The wolf was still scrounging around the square with his friends looking for some raw meat, though, and his trustful scent brought him to the frenetic source of his curiosity. PCP was the freshman craze in certain Harvard Yard circles, and lots of it was being eaten. This was the stuff that high school health classes warn you about nowadays, but only three years ago it was an unknown frontier. Animal tranquilizer. The stuff they feed to sick and maimed horses before they are put out of their misery.
Little pink or purple pills, we ate them after mid-year exams with all the snow collecting dirt around the Square, between the jaws of pressure and frightening independence, pent-up wildness careening off the inner walls of confused, lateadolescent minds.
We played ping-pong after the chemical lunch. We were just getting off. The ground slipped lower and lower, until I was standing on ten-foot legs. The ball darted about leaving traces of its circular form, and when I went to hit the circular form, the ball slipped by me. I told my arms--commanded them--to hit the fucking ball, but they just laid numb by my side, dead. My legs went limp, and I quit the ping-pong game.
When the old wolves know they are about to die, they sneak back into the woods and find their territory, the land that is especially theirs. To find my bed, I coped with an elevator wall, and the carpeted interior of my dormitory which made loud noises when I walked upon it. The walls of my room swirled around and around, dilating and breathing, their bright colors and strange poster faces lulling my consciousness--the face of Jim Morrison peered in on me from an album cover, still and refracted, inviting me to his morbid dance with a grim smile and doll's eyes.

__________________________________________________

• _Given instruction_
Can you extend the account of the freshman PCP trip, picking up after its last sentence? You won't need the listing for anything here.

• _Stored data_
__________________________________________________

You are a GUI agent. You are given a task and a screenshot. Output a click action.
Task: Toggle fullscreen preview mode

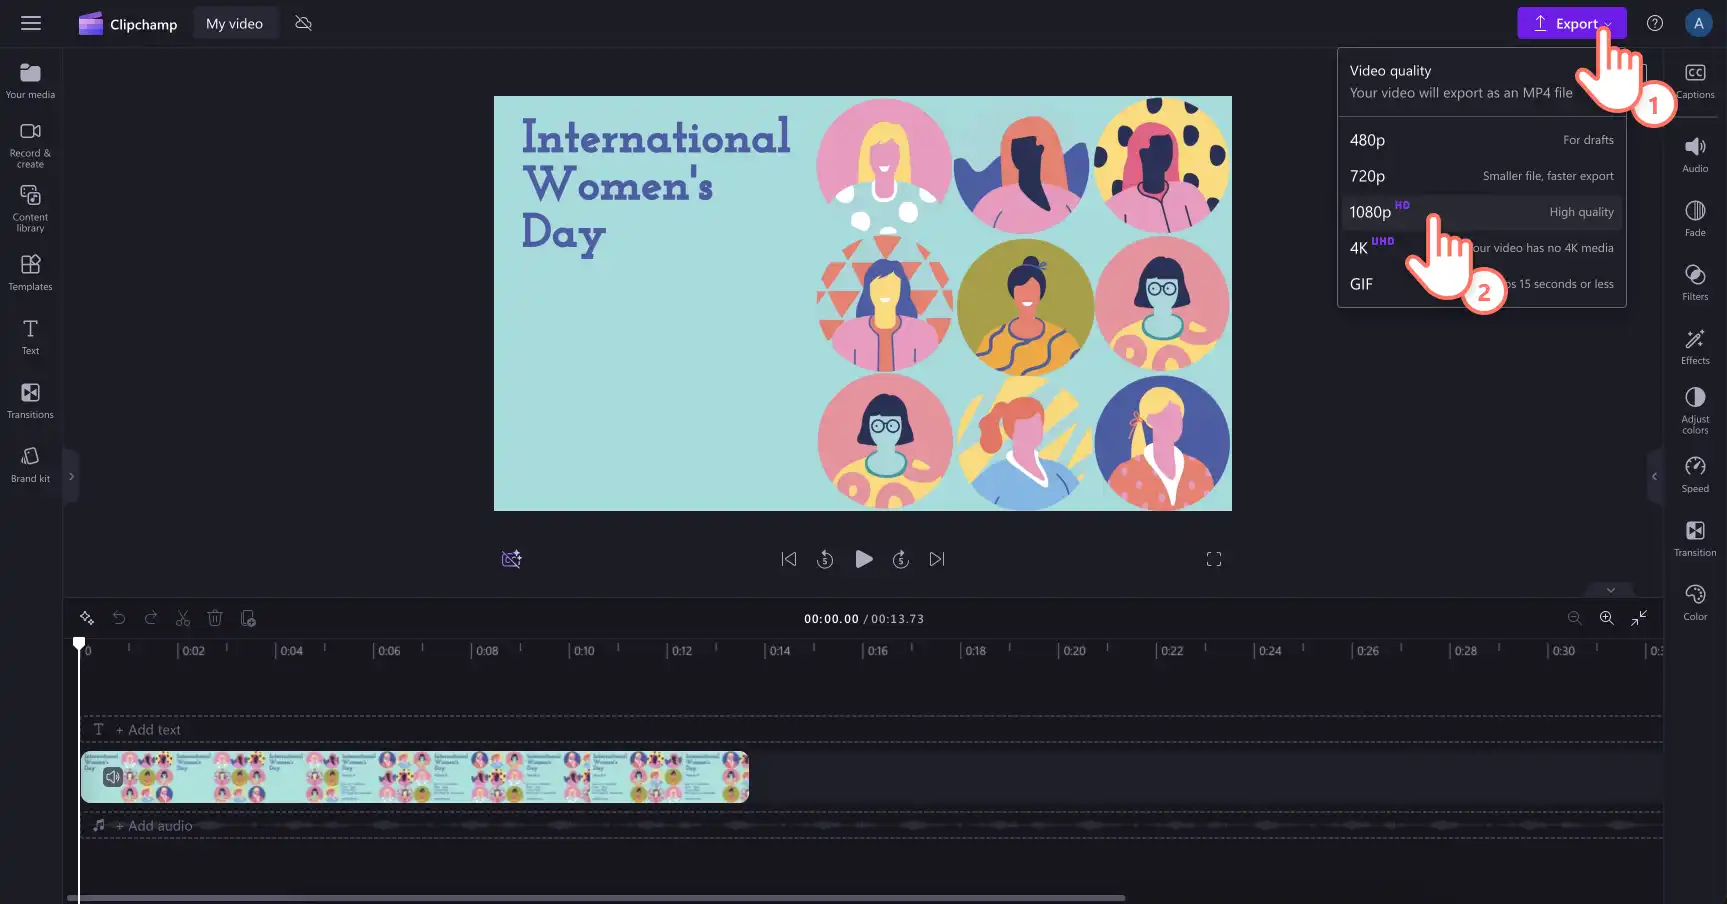[1214, 559]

__________________________________________________

• _Final result_
I wrote my will. Left everything to my little brother, and told him not to be so stupid. Mother was right. These drugs were kicking in my brains, and they had won. All those queer movies, they must have been right. I was dying. I looked out the window and saw that it was night. When I looked again, it was day. I called the phone company, and they said it was day. Then I looked a little closer and noticed a construction crew working out on the street. With mean jackhammers and hard, old faces, they penetrated concrete and dredged up sludge. Scrubby, spotless students passed them by with remarkable direction and oblivious, vacant expressions. They continued like a stream of mosaic colors, and the noise became louder; orange cement mixers whirling and turning and the tools spitting out their dense, metallic noises; they got louder and louder, so loud that I blocked my ears and worried that my neighbor might come to complain about the stereo again. But it was real.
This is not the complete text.